Hydroxyapatite nanoparticles (HAP-NPs) have been extensively developed as drug carriers, bone implants, coating materials, etc. in the human body. However, research focusing on the potential side effects of HAP-NPs on the mitochondria-associated energy metabolism in liver cells is lacking. In this study, HAP-NPs with a long diameter of 80 nm and a short diameter of 20 nm were evaluated for their ability to induce mitochondrial energy metabolism dysfunction in vitro and in vivo. In the in vitro system, the buffalo rat hepatocyte (BRL) cell line was directly exposed to the HAP-NPs. The results of these experiments showed that the HAP-NPs induced inhibition of mitochondrial dehydrogenase activity, which was accompanied by a decrease in the mitochondrial membrane potential (MMP). In addition, HAP-NPs elevated the hepatic levels of reactive oxygen species (ROS) and malondialdehyde (MDA) and decreased the levels of GSH and SOD. These data indicated that HAP-NPs induced a lowered rate of electron transfer in the mitochondrial respiratory chain, accompanied by a decrease in the activity of the mitochondrial respiratory chain complexes I, II and III. Furthermore, HAP-NPs induced a decline in the enzymatic expression in the Krebs cycle. We also investigated the role of Kupffer cells (KCs, rat-derived) in the effects induced by the HAP-NPs. The supernatant from the HAP-NP-treated KCs was used to stimulate the BRL cells.

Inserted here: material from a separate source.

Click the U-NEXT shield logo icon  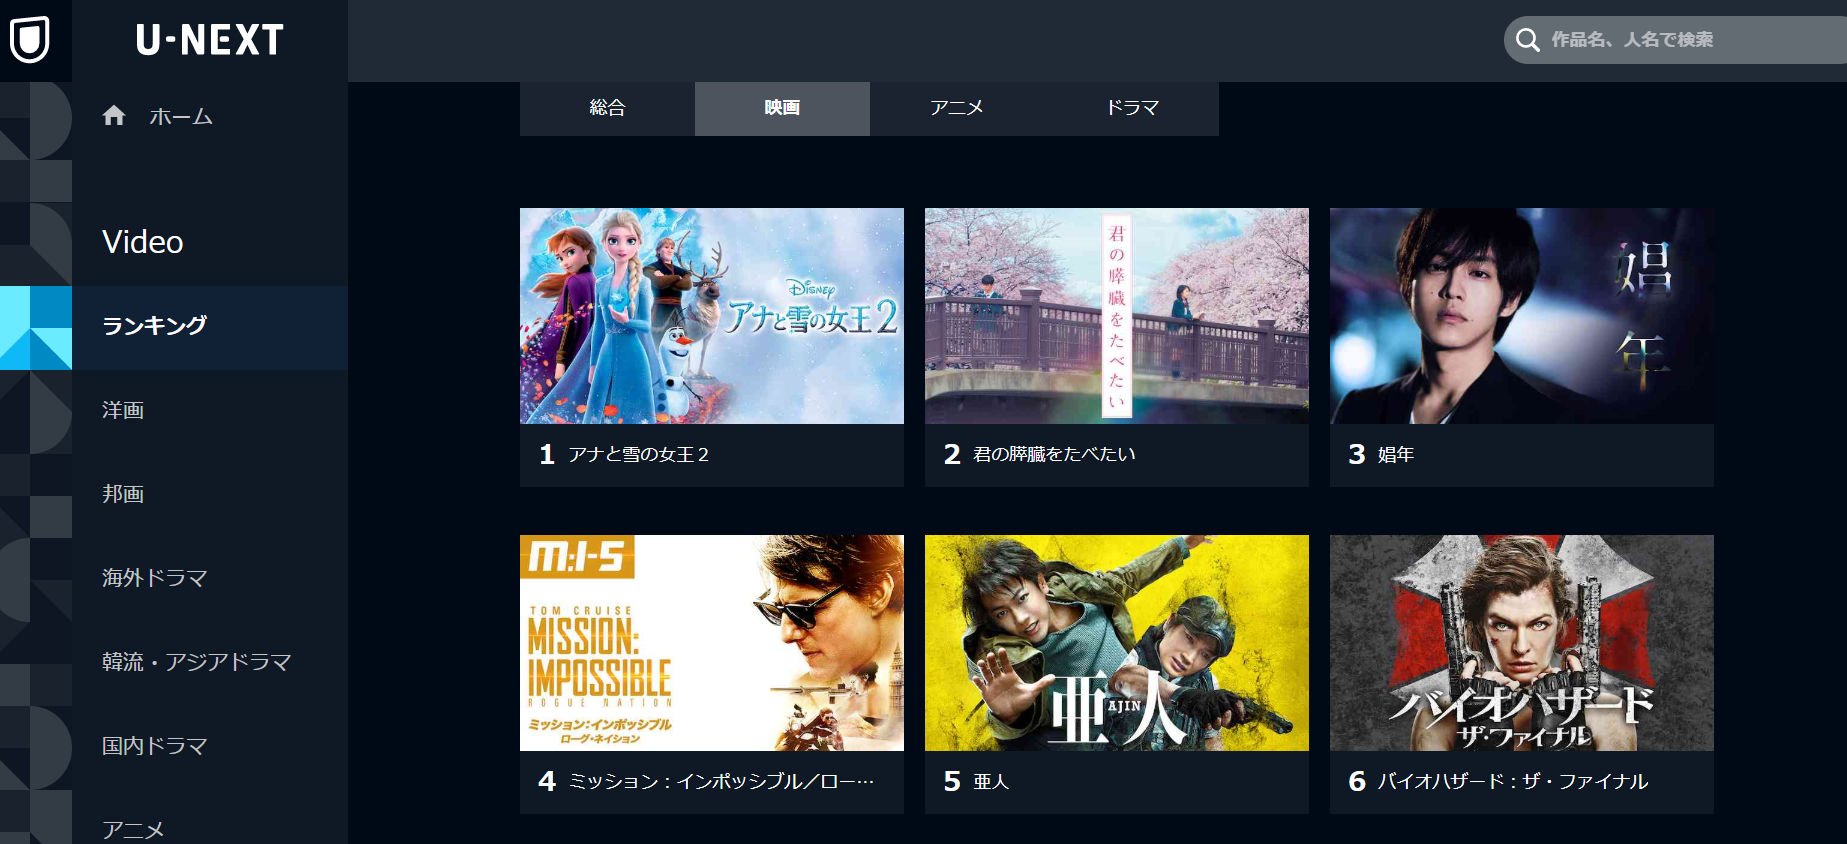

We observed that the HAP-NPs had the ability to induce KC activation. The activation of KCs then led to the release of tumor necrosis factor-α (TNF-α), nitric oxide (NO) and reactive oxygen species (ROS), and induced the inhibition of mitochondrial respiratory chain complexes I, II and III in the BRL cells. In the in vivo study, the TEM examination revealed mitochondrial swelling and vacuolar degeneration in the HAP-NP-treated hepatocytes. In addition, the amount of succinate (Suc), an intermediate in the mitochondrial Krebs cycle, also declined in the 1 H NMR spectroscopic measurements.